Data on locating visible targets
################

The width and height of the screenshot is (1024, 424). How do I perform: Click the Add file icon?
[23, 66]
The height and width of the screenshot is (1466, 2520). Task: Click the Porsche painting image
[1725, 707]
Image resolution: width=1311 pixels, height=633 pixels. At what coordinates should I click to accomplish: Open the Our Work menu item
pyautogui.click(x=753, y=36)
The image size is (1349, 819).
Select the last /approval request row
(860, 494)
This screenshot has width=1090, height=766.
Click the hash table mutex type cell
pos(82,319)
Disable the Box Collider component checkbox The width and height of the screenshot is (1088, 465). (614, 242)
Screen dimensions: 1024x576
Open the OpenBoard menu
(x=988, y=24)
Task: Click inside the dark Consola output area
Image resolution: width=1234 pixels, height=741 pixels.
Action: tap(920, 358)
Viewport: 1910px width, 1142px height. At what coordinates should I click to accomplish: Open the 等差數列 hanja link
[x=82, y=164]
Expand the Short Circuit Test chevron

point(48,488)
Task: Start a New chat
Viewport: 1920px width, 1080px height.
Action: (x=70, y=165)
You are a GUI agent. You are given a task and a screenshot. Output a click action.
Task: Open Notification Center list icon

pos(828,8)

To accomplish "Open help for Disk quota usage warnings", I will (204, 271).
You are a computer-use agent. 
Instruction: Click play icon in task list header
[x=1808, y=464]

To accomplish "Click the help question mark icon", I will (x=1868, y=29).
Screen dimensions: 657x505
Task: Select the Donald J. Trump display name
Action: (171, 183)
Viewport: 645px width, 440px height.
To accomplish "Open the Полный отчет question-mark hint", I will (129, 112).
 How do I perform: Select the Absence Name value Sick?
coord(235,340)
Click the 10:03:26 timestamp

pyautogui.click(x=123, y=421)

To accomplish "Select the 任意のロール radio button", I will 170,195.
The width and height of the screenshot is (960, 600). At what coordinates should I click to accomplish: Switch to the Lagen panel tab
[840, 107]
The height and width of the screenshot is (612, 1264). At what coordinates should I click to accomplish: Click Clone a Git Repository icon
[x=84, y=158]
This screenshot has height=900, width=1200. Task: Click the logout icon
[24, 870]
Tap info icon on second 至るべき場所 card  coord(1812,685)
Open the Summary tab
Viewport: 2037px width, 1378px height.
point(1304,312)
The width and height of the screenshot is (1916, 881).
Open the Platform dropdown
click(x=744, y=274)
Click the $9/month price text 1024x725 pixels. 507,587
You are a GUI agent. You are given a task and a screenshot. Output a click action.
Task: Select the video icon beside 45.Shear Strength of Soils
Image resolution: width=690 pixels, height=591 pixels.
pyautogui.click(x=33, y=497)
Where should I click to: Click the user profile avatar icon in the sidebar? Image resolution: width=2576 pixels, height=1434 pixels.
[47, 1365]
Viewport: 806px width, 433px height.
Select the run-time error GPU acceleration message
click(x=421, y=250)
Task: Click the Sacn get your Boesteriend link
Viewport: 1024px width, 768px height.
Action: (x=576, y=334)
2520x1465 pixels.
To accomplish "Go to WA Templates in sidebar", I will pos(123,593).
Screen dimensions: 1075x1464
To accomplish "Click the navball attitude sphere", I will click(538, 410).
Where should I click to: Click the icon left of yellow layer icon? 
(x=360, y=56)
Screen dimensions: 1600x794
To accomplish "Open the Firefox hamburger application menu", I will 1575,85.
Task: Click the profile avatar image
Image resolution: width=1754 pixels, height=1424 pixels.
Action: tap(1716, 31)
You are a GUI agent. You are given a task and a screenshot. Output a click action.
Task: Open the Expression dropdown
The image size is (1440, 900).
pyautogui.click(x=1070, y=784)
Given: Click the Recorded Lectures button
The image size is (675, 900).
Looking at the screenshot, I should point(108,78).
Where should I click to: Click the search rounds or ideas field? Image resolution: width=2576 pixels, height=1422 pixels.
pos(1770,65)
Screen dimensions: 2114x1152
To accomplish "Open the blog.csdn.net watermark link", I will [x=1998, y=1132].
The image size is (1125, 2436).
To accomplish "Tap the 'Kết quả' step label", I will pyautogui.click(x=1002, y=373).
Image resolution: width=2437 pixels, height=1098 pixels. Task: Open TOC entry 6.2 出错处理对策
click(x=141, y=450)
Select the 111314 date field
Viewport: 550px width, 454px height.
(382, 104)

################

PROBLEM STATEMENT: Copy every line of the records above word for word.

FINAL RESULT:
The width and height of the screenshot is (1024, 424). How do I perform: Click the Add file icon?
[23, 66]
The height and width of the screenshot is (1466, 2520). Task: Click the Porsche painting image
[1725, 707]
Image resolution: width=1311 pixels, height=633 pixels. At what coordinates should I click to accomplish: Open the Our Work menu item
pyautogui.click(x=753, y=36)
The image size is (1349, 819).
Select the last /approval request row
(860, 494)
This screenshot has width=1090, height=766.
Click the hash table mutex type cell
pos(82,319)
Disable the Box Collider component checkbox The width and height of the screenshot is (1088, 465). (614, 242)
Screen dimensions: 1024x576
Open the OpenBoard menu
(x=988, y=24)
Task: Click inside the dark Consola output area
Image resolution: width=1234 pixels, height=741 pixels.
Action: tap(920, 358)
Viewport: 1910px width, 1142px height. At what coordinates should I click to accomplish: Open the 等差數列 hanja link
[x=82, y=164]
Expand the Short Circuit Test chevron

point(48,488)
Task: Start a New chat
Viewport: 1920px width, 1080px height.
Action: (x=70, y=165)
You are a GUI agent. You are given a task and a screenshot. Output a click action.
Task: Open Notification Center list icon

pos(828,8)

To accomplish "Open help for Disk quota usage warnings", I will (204, 271).
You are a computer-use agent. 
Instruction: Click play icon in task list header
[x=1808, y=464]

To accomplish "Click the help question mark icon", I will (x=1868, y=29).
Screen dimensions: 657x505
Task: Select the Donald J. Trump display name
Action: (171, 183)
Viewport: 645px width, 440px height.
To accomplish "Open the Полный отчет question-mark hint", I will (129, 112).
 How do I perform: Select the Absence Name value Sick?
coord(235,340)
Click the 10:03:26 timestamp

pyautogui.click(x=123, y=421)

To accomplish "Select the 任意のロール radio button", I will 170,195.
The width and height of the screenshot is (960, 600). At what coordinates should I click to accomplish: Switch to the Lagen panel tab
[840, 107]
The height and width of the screenshot is (612, 1264). At what coordinates should I click to accomplish: Click Clone a Git Repository icon
[x=84, y=158]
This screenshot has height=900, width=1200. Task: Click the logout icon
[24, 870]
Tap info icon on second 至るべき場所 card  coord(1812,685)
Open the Summary tab
Viewport: 2037px width, 1378px height.
point(1304,312)
The width and height of the screenshot is (1916, 881).
Open the Platform dropdown
click(x=744, y=274)
Click the $9/month price text 1024x725 pixels. 507,587
You are a GUI agent. You are given a task and a screenshot. Output a click action.
Task: Select the video icon beside 45.Shear Strength of Soils
Image resolution: width=690 pixels, height=591 pixels.
pyautogui.click(x=33, y=497)
Where should I click to: Click the user profile avatar icon in the sidebar? Image resolution: width=2576 pixels, height=1434 pixels.
[47, 1365]
Viewport: 806px width, 433px height.
Select the run-time error GPU acceleration message
click(x=421, y=250)
Task: Click the Sacn get your Boesteriend link
Viewport: 1024px width, 768px height.
Action: (x=576, y=334)
2520x1465 pixels.
To accomplish "Go to WA Templates in sidebar", I will pos(123,593).
Screen dimensions: 1075x1464
To accomplish "Click the navball attitude sphere", I will click(538, 410).
Where should I click to: Click the icon left of yellow layer icon? 
(x=360, y=56)
Screen dimensions: 1600x794
To accomplish "Open the Firefox hamburger application menu", I will 1575,85.
Task: Click the profile avatar image
Image resolution: width=1754 pixels, height=1424 pixels.
Action: tap(1716, 31)
You are a GUI agent. You are given a task and a screenshot. Output a click action.
Task: Open the Expression dropdown
The image size is (1440, 900).
pyautogui.click(x=1070, y=784)
Given: Click the Recorded Lectures button
The image size is (675, 900).
Looking at the screenshot, I should point(108,78).
Where should I click to: Click the search rounds or ideas field? Image resolution: width=2576 pixels, height=1422 pixels.
pos(1770,65)
Screen dimensions: 2114x1152
To accomplish "Open the blog.csdn.net watermark link", I will [x=1998, y=1132].
The image size is (1125, 2436).
To accomplish "Tap the 'Kết quả' step label", I will pyautogui.click(x=1002, y=373).
Image resolution: width=2437 pixels, height=1098 pixels. Task: Open TOC entry 6.2 出错处理对策
click(x=141, y=450)
Select the 111314 date field
Viewport: 550px width, 454px height.
(382, 104)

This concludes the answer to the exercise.